• 抜粋:
──────────

オーバーツーリズムの具体例がこちらです。
- 観光客増加による交通渋滞や交通機関の混雑
- ゴミのポイ捨てや騒音問題
- 観光客と地域住民とのトラブル
- 旅行者の満足度低下
こうしたオーバーツーリズムの現状を踏まえ、観光庁は、「オーバーツーリズムの未然防止・抑制に向けた対策パッケージ」をとりまとめました。また、「オーバーツーリズムの未然防止・抑制に向けた相談窓口」を観光庁に設置するなど、旅行しやすい環境の整備に取り組んでいます。
参考:国土交通省 観光庁|オーバーツーリズムの未然防止・抑制に向けた取組
インクルーシブ
インクルーシブは、「包み込むような」「包括的な」という意味をもつ単語です。主に教育分野や社会活動の分野で使用されています。
例えば、障害の有無や人種などに関わりなく、お互いの尊厳を尊重し合う社会はインクルーシブ社会と呼ばれます。また、経済状況や性別の違いなどに関わらず全ての子どもが同じ環境で学ぶ教育をインクルーシブ教育と呼びます。
インクルーシブの反対語は、「排他的、排除的」を意味するイクスクルーシブです。そのため、「他者を排除しない」「誰にも価値がある」といった考え方もインクルーシブに該当します。
生成AI
生成AIとは、文章、画像、音楽などのコンテンツを自動で生成するAIのことです。生成AIが生成するコンテンツとサービス例を表で確認しましょう。
生成するコンテンツ | サービス例 |
文章、会話 | ChatGPT、Bing AI |
画像 | Canva、MyEdit |
音楽、音声 | VoxBox |
動画 | Phenaki、FlexClip、KaiBar |
生成AIと従来のAIの大きな違いは、新しいコンテンツを生み出せる点です。従来のAIは、学習したデータをもとに結果を推測したり、データを判別・分類したりすることが主な機能です。一方の生成AIは、学習したデータをもとに、新しいコンテンツを生み出せます。
例えば、文章を作成するAIであれば、既存の文章データを学習したうえで、人間の指示にあわせた新しい文章を自動生成してくれます。こうした特性を生かせば、ビジネス資料の作成やカスタマーサポート業務を効率化することも可能です。
生成AIはさまざまなビジネスシーンでの活躍を期待されています。
サステナビリティ変革
サステナビリティとは、経済や環境、社会などに配慮して活動することで、現在の社会機能を継続していくという概念です。持続可能性と言い換えられます。
サステナビリティを企業活動にあてはめたものが、サステナビリティ変革です。
1つの企業だけが持続可能な経営を行うのではなく、社会全体の持続可能性を両立できるような経営に取り組むことがサステナビリティ変革です。サステナビリティ・トランスフォーメーション(SX)あるいはサステナビリティ経営と呼ばれることもあります。
例えば、トヨタ自動車株式会社は、プリウスなどのハイブリッド車の開発・販売によって、自動車を必要とする人や企業の役に立ちながら、自動車が排出するCO2の削減に取り組んでいます。

──────────

• やること:
1: 抜粋のうち、「参考:国土交通省 観光庁|オーバーツーリズムの未然防止・抑制に向けた取組」を含む箇所から始めて「ビス例を表で確認しましょう。」の直後で区切った部分を、「インクルーシブ」を「包摂的」に置き換えて書き直してもらえますか？
2: 用語解説の文章を、最後の一文の続きから書き進めてもらえますか？

──────────

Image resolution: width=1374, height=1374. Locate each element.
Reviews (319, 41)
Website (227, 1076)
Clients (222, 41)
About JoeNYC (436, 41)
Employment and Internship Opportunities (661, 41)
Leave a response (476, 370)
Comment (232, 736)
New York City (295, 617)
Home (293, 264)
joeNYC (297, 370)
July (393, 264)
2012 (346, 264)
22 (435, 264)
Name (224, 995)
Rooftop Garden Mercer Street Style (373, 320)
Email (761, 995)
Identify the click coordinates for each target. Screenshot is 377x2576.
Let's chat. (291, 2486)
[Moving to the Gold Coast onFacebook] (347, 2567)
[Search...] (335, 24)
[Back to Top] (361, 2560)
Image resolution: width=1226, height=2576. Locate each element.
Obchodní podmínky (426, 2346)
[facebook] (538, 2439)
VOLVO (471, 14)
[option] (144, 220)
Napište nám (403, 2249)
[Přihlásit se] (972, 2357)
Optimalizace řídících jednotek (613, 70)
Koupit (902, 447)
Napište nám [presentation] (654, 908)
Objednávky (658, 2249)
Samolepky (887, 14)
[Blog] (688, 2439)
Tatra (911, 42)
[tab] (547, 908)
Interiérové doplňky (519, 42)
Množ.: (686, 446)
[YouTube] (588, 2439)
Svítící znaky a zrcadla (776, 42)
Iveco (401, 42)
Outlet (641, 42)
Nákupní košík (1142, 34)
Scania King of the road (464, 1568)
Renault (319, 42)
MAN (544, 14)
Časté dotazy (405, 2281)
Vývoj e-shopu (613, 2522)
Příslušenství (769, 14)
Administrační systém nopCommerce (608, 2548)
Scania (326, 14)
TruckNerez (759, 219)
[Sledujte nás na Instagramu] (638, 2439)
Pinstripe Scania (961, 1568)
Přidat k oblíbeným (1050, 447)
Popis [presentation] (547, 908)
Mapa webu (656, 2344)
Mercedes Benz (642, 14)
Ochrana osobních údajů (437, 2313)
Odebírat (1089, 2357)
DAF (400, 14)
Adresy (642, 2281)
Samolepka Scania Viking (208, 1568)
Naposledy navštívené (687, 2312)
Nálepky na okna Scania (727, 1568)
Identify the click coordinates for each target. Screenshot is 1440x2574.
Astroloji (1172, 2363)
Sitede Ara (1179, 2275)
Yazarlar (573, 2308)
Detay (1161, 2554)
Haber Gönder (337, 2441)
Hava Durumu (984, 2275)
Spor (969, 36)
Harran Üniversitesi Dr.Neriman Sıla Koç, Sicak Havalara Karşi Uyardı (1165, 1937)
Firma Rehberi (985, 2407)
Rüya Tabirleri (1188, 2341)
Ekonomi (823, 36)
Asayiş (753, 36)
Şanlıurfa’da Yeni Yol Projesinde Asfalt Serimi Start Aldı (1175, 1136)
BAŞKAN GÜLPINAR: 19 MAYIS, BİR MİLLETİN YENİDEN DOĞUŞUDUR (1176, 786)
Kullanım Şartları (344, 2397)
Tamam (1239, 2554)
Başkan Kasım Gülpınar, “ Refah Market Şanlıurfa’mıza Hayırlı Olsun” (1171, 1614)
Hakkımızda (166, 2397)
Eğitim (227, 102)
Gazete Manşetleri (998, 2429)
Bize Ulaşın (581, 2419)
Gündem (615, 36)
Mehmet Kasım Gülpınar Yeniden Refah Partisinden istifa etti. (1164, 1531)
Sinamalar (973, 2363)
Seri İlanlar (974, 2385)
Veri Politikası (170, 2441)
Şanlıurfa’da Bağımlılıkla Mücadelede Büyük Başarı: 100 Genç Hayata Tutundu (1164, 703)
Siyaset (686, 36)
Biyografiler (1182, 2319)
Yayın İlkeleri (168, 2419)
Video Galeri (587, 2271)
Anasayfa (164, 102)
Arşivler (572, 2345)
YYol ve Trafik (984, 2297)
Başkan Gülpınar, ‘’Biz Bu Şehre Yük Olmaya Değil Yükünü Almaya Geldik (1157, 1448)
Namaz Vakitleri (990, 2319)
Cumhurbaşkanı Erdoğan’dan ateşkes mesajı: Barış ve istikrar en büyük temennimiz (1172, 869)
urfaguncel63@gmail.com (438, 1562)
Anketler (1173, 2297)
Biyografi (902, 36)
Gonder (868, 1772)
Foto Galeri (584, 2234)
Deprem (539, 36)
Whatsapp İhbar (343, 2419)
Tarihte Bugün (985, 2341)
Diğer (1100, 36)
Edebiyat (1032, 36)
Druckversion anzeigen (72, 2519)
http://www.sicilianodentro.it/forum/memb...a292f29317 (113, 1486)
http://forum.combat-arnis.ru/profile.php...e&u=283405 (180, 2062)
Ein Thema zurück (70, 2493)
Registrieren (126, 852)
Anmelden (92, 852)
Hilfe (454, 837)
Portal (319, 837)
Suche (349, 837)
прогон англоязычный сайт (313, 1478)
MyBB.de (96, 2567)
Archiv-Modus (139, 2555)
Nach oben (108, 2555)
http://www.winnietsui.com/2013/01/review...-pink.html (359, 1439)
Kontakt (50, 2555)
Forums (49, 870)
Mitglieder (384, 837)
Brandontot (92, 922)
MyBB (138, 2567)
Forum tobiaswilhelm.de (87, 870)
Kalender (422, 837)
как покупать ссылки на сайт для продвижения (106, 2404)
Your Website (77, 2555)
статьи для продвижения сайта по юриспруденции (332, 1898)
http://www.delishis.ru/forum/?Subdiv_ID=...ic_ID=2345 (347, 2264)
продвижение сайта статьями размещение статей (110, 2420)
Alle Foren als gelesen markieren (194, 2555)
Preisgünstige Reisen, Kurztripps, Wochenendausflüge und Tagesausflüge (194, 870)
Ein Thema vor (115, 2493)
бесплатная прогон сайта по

──────────

• 記述回答:
1:
参考:国土交通省 観光庁|オーバーツーリズムの未然防止・抑制に向けた取組
包摂的
包摂的は、「包み込むような」「包括的な」という意味をもつ単語です。主に教育分野や社会活動の分野で使用されています。
例えば、障害の有無や人種などに関わりなく、お互いの尊厳を尊重し合う社会は包摂的社会と呼ばれます。また、経済状況や性別の違いなどに関わらず全ての子どもが同じ環境で学ぶ教育を包摂的教育と呼びます。
包摂的の反対語は、「排他的、排除的」を意味するイクスクルーシブです。そのため、「他者を排除しない」「誰にも価値がある」といった考え方も包摂的に該当します。
生成AI
生成AIとは、文章、画像、音楽などのコンテンツを自動で生成するAIのことです。生成AIが生成するコンテンツとサービス例を表で確認しましょう。

2:
反対に、短期的な利益を追及して環境や社会への影響を配慮しない企業活動は、サステナビリティ変革とはいえません。
メタバース
メタバースとは、インターネット上に構築された仮想空間を意味します。メタバースを利用すると、自身のアバター※1を通じて、現実世界と同じように他者とコミュニケーションをとれます。
ビジネス分野にメタバースを活用した事例が、バーチャルオフィスやバーチャルショップです。
インターネット上に、オフィスやショッピングモールなどの仮想空間を構築することで、他者との交流や買い物が可能になります。
メタバースはインターネット上に存在するため、利用にはインターネットに接続できる環境が必須となります。また、ヘッドセットやARグラス※2などの専用ツールを用意すると、現実世界にCGが存在しているような感覚を味わえるでしょう。
※1 自分の代わりになるキャラクターやアイコンのこと
※2 メガネのように装着する機器。レンズの裏側に映像を映すディスプレイが搭載されている
リスキリング
リスキリング(re-skilling)とは、直訳すると「スキルの再習得」和訳すると「学び直し」を意味する言葉ですが、ビジネスシーンでは、「業務上で必要なスキルや知識を学ぶこと」を意味するのでご注意ください。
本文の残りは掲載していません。